***** ESTRATTO SCELTO
Per tutto ciò che hai detto, la mia preferenza va alle spiagge dei Caraibi.
Cristiana

Francesco Zaffuto ha detto...

una descrizione deliziosa del sottile limite

FEROX ha detto...

In montagna si sta molto meglio. Qui l' acqua e' nei torrenti e nella doccia. Nessuno si sogna di fare il bagno, ma tutti mangiano come degli squali
Ferox

Enrico Bo ha detto...

@Cri - anche a me gusta il Caribe....

@Fra - E' un limite delicato più che altro. Oltrepassarlo è una sfida.

@ferox - che piacere risentirti attivo!!!!Magna , magna!

Anonimo ha detto...

Ecco, io non raggiungo mai quel momento dove la magia si compie, quando la sensazione di gelo si attenua. E quindi mi godo il mare da due passi piu' in la'!
Che ci vuoi fare... siamo nati per soffrire... ma se posso qualche sofferenza me la evito. E il bagno lo faccio nelle acque basse e in pieno solleone!

cortomaltese ha detto...

Caro Dr Bo, ecco siamo alle solite.
Adesso ci becchiamo( fa otarie e sofferenze degli ultimo post) l’elogio, un po’ lascivo, del mare.
Ma vi sembra giusto che dobbiamo sempre aspettare che sia qualche altro o qualche altra cosa a stimolarci , a darci le sensazioni che ci fanno sentire concreti ? Mi domando se non sia un po’ l’emozione che prova il gnocco quando viene viziosamente lambito dal caldo e sensuale abbraccio un ‘onda di burro fuso e di salvia fragrante oppure l’estasi, quasi sodomitica, che prova la tenera cerva, già oggetto delle tue commoventi attenzioni cannibalico-animaliste in uno dei leggendari post estivi , quando , svegliandosi , dopo il lungo sonno invernale del freezer, si trova a nuotare , aggraziata , nel vellutato semicupio di un aromatico salmì aromatico .
Altra cosa, se permetti , è la montagna.
**********
***** DATI ESTRATTI
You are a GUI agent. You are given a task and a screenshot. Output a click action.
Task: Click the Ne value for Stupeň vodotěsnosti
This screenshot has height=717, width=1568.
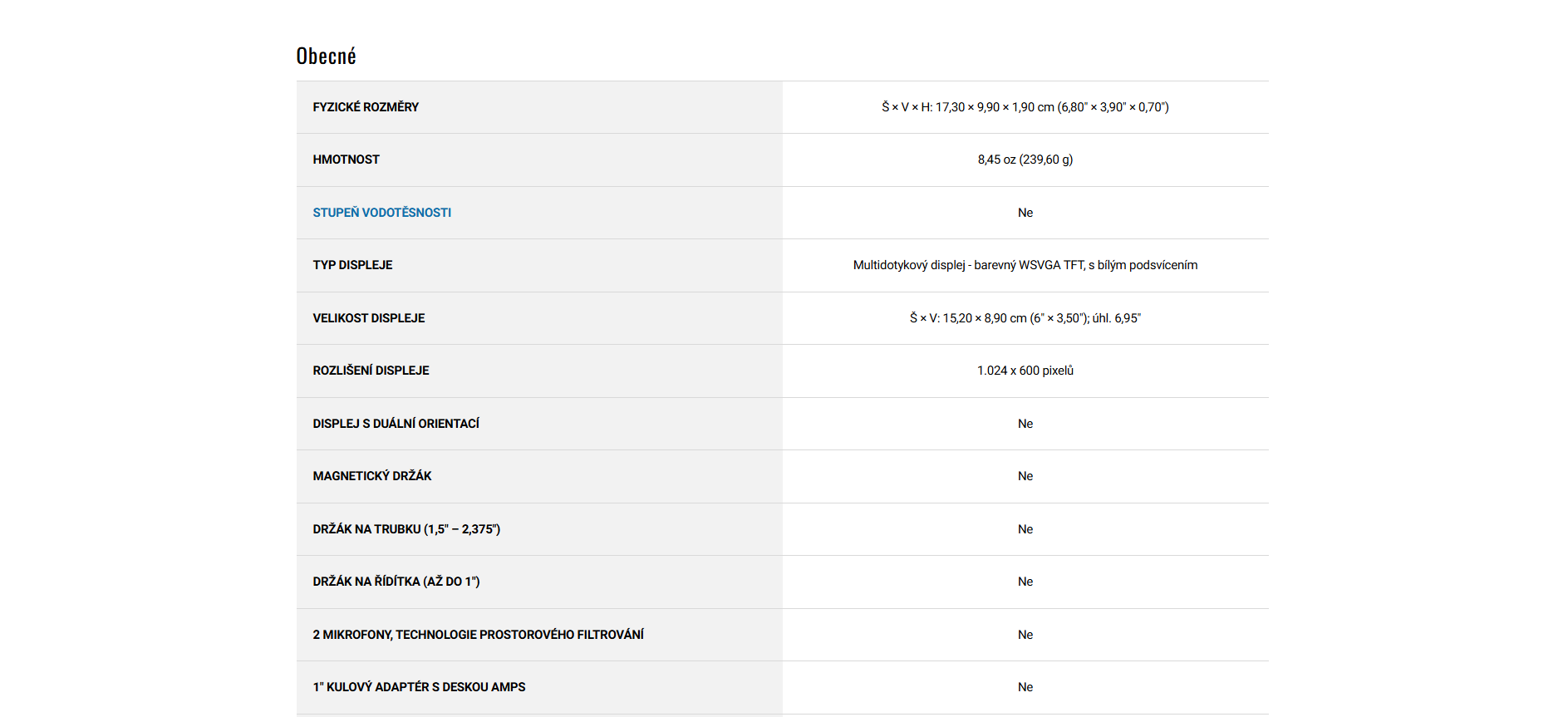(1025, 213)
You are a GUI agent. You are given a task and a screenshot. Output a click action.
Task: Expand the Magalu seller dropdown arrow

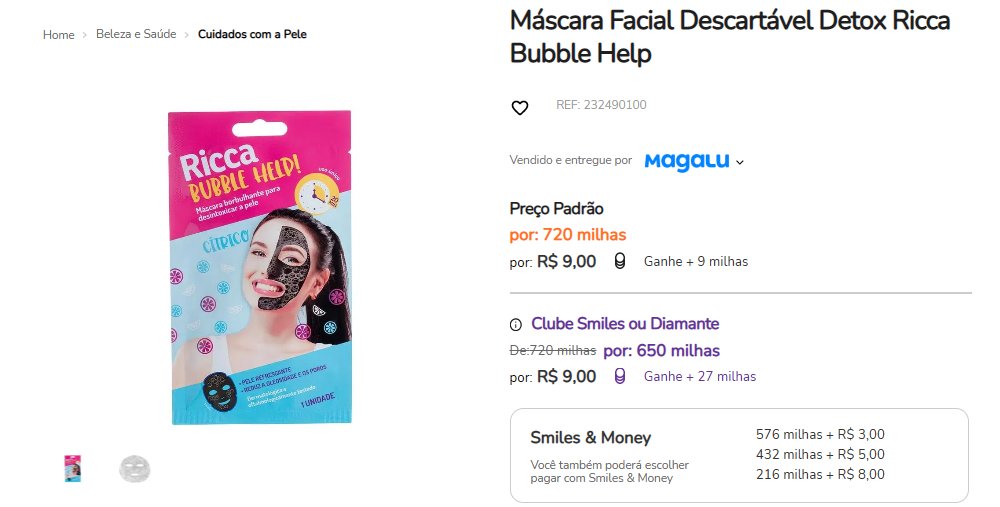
**********
§ DESCRIZIONE DEL COMPITO
Stabilisci se ciascuna affermazione concorda con i commenti sul mare e la montagna. Per ognuna rispondi sì o no e cita tra virgolette le parole decisive del testo.
(a) Ferox scrive che in montagna nessuno pensa di fare il bagno.
(b) Il commento anonimo dice di arrivare sempre al momento in cui la sensazione di gelo si attenua.
(c) Enrico Bo definisce una sfida l'oltrepassare il limite.

§ IN RISPOSTA
(a) Sì: «Nessuno si sogna di fare il bagno, ma tutti mangiano come degli squali».
(b) No: «io non raggiungo mai quel momento dove la magia si compie, quando la sensazione di gelo si attenua».
(c) Sì: «Oltrepassarlo è una sfida.»